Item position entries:

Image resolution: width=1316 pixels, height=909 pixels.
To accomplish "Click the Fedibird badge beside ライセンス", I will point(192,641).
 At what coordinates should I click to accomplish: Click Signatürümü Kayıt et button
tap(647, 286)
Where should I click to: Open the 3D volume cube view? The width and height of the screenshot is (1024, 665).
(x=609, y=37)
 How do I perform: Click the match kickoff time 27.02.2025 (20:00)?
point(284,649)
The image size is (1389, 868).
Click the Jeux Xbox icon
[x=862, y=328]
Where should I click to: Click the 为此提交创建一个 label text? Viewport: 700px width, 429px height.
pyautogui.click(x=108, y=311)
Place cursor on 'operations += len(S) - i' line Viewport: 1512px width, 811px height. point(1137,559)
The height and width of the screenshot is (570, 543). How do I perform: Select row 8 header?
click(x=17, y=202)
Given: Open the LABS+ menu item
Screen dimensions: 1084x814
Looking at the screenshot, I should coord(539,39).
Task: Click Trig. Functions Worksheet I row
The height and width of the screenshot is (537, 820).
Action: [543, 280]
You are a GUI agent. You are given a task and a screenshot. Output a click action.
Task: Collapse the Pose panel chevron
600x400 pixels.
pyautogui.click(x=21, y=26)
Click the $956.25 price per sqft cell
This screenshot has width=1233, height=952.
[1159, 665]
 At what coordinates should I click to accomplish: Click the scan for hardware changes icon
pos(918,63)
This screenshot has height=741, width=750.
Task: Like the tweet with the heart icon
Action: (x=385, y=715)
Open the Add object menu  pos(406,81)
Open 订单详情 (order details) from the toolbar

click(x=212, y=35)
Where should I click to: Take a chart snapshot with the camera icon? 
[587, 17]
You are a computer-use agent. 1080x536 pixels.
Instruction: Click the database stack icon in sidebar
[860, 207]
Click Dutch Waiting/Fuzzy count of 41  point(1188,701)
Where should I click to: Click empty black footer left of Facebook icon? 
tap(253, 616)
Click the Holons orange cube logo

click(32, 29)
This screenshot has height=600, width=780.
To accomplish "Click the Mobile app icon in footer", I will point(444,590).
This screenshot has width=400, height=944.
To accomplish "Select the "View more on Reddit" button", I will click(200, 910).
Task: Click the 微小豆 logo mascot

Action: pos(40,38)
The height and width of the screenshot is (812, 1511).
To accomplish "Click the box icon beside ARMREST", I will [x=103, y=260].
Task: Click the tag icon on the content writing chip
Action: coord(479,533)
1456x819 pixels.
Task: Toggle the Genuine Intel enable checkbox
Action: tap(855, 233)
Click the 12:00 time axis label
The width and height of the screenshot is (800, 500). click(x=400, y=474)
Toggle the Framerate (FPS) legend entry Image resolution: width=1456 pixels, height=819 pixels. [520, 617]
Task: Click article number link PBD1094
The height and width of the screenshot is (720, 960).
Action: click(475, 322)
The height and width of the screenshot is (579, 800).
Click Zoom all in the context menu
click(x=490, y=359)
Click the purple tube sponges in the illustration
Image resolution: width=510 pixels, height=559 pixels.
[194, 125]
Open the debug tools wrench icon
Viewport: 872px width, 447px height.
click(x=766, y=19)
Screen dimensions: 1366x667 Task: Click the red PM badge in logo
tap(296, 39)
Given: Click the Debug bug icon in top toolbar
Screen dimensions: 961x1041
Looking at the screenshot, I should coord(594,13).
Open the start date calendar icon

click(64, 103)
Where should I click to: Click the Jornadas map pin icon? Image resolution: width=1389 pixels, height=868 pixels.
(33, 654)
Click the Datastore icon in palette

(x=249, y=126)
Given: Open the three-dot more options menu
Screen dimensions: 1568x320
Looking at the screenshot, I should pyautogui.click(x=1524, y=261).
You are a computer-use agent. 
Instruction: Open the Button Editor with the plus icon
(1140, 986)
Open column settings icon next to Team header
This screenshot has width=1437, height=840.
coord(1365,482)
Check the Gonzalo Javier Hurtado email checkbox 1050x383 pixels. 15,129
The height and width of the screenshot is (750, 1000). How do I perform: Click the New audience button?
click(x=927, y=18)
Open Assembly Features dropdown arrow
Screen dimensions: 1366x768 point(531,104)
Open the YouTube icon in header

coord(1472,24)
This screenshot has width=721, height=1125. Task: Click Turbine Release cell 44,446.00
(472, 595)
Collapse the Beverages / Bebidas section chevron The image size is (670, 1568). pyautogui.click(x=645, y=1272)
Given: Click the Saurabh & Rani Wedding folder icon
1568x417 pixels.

WHAT NEEDS TO BE DONE: Return the lines of the listing verbatim, beginning with the line containing "The height and width of the screenshot is (579, 800)." and continuing through the line containing "tap(296, 39)".

OUTPUT OF THE TASK:
The height and width of the screenshot is (579, 800).
Click Zoom all in the context menu
click(x=490, y=359)
Click the purple tube sponges in the illustration
Image resolution: width=510 pixels, height=559 pixels.
[194, 125]
Open the debug tools wrench icon
Viewport: 872px width, 447px height.
click(x=766, y=19)
Screen dimensions: 1366x667 Task: Click the red PM badge in logo
tap(296, 39)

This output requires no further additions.